We head out to one of those restaurants after we check in and unpack a bit. We select a ramen restaurant that you order just outside of the restaurant by inserting your money into a machine, making your selection and a ticket prints out. That’s not unusual in Japan and in the ramen restaurants. What was a bit different here is that each table has a small stove or heating element. Once the noodles are consumed, the remaining miso broth is heated at the table, mixed with rice and cheese, and thickens to a delightful, heavenly, tasty combo. It certainly fills the corners!
Once we are full with lunch we head over to one of the 17 UNESCO sites, the Nijo-jo.
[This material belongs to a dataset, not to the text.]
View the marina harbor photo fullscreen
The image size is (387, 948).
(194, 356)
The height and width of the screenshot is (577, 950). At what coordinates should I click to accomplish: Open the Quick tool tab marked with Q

Nijo-jo is a castle that was built in 1603 for the Tokugawa shogunate. It is enormous with imposing stone walls and beautiful gardens. It is still winter here during our visit, but the Gardens are still beautiful with just a couple budding plants, plum trees and camellia plants.
The castle contains a palace within its walls, the Ninomaru Palace, with spectacular screen paintings, multi-tray ceilings, many sliding doors and chambers. An interesting feature are the “nightingale floors” in the corridors. To alert occupants of any unwanted visitors, the floors squeak or “tweet” like birds when walked upon.
We head back to our digs to relax. Our location is just off an arcade that has some great shops and restaurants. We do a little “western” food, pizza for dinner as we look to continue our nearly pure Japanese cuisine while in Kyoto.
The weekend is a slow one. We take the time to rest and watch a couple of movies via Apple iTunes. As I mentioned we have both been battling the flu or something a lot like it for the past week. The weather is cool and rainy and we have comfortable accommodations…so we enjoy the rest!
On Monday, Tracey still has a fever and some asthma acting up. We find a general practitioner that speaks English. I actually talk to the Doctor himself by phone. He wants to make sure we can find him! Off to see the Doc.
I know where we are going, but we have a hard time communicating the exact location to the taxi driver. So he eventually shuts the meter off and charges us a fraction of what is on the meter. Such kind people…not trying to take advantage of you.
Once we arrive, we are kindly reminded to remove our shoes as we enter. I thought the receptionist was going to have a mini-stroke when I started to walk past “the line”, but she was nice about it and laughed. We both comply, both putting on our slippers. We are brought in to see the doctor immediately. No waiting, no nurse first.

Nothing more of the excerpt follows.